Source per partition does not support backoff "restart" #1386

fguerout · 2021-06-25T19:22:03Z

Versions used

Akka version: "2.6.15"
Akka Kafka version: "2.1.0"

Expected Behavior

Using source per partition (Consumer.committablePartitionedSource - https://doc.akka.io/docs/alpakka-kafka/current/consumer.html#source-per-partition) and source restart (RestartSource.onFailuresWithBackoff - https://doc.akka.io/docs/alpakka-kafka/current/errorhandling.html#restarting-the-stream-with-a-backoff-stage) : source per partition should be restarted in case of stream failure.

Actual Behavior

Using source per partition (Consumer.committablePartitionedSource - https://doc.akka.io/docs/alpakka-kafka/current/consumer.html#source-per-partition) and source restart (RestartSource.onFailuresWithBackoff - https://doc.akka.io/docs/alpakka-kafka/current/errorhandling.html#restarting-the-stream-with-a-backoff-stage) : in case of stream failure, source per partition is restarted but then completed, and data are not consumed anymore from that partition.

Relevant logs

akka.stream.scaladsl.RestartWithBackoffSource [RestartWithBackoffSource(akka://processor)]                                                                          
        Restarting graph due to failure. stack_trace: 
[...]
        Caused by: java.util.concurrent.TimeoutException: Ask timed out on
[...]
akka.kafka.internal.CommittableSubSourceStageLogic [CommittableSubSourceStageLogic(akka://processor)] 
        [c1832#1] Starting. Partition test-15
akka.kafka.internal.KafkaConsumerActor [akka://processor@127.0.0.1:2551/system/kafka-consumer-1] 
        [5881c] RequestMessages from topic/partition Set(test-15) already requested by other stage Set(test-15)
akka.kafka.internal.CommittableSubSourceStageLogic [CommittableSubSourceStageLogic(akka://processor)] 
        [c1832#1] Completing.

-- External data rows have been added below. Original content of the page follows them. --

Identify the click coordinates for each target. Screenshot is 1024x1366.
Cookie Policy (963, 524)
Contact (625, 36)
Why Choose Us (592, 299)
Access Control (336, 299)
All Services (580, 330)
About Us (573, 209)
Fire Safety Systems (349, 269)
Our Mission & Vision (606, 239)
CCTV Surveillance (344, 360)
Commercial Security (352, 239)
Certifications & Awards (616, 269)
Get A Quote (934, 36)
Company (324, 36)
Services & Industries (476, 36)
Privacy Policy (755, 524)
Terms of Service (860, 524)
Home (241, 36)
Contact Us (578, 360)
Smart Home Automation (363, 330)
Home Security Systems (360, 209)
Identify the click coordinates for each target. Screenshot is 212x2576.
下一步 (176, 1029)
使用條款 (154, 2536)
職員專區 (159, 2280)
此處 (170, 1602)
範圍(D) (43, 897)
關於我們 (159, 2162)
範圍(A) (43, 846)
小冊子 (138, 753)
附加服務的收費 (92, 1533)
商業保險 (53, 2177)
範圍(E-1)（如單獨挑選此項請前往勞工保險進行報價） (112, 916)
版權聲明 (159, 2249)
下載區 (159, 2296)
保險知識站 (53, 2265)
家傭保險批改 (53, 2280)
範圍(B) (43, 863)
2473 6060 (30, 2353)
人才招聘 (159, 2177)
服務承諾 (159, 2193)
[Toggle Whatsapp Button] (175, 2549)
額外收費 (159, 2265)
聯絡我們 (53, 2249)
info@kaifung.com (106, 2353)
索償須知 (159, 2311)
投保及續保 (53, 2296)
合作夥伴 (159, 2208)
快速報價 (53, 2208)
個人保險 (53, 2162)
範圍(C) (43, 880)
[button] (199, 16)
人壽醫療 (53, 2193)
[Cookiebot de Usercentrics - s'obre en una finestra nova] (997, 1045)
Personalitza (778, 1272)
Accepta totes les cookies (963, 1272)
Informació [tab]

Partition test-15

Reproducible Test Case

Consumer.committablePartitionedSource(
                consumerSettings,
                Subscriptions.topics("test"))
                .mapAsyncUnordered(10, topicToSource ->
                        RestartSource.onFailuresWithBackoff(
                                RestartSettings.create(
                                        Duration.ofSeconds(3),
                                        Duration.ofSeconds(30),
                                        0.2),
                                () -> topicToSource.second()
                                        .mapAsync(1, message ->
                                                askWithStatus(vehicleActor,
                                                        (ActorRef<StatusReply<Done>> replyTo) -> new ProcessMessage("", replyTo),
                                                        Duration.ofSeconds(10),
                                                        context.getSystem().scheduler())
                                                        .thenApply(done -> message.committableOffset())))
                                .runWith(Committer.sink(CommitterSettings.create(context.getSystem().classicSystem())), context.getSystem()))
                .toMat(Sink.ignore(), Consumer::createDrainingControl)
                .run(context.getSystem());

The text was updated successfully, but these errors were encountered:

mwkohout · 2021-09-23T14:58:46Z

Is there a workaround for this on the current release(2.1.1)?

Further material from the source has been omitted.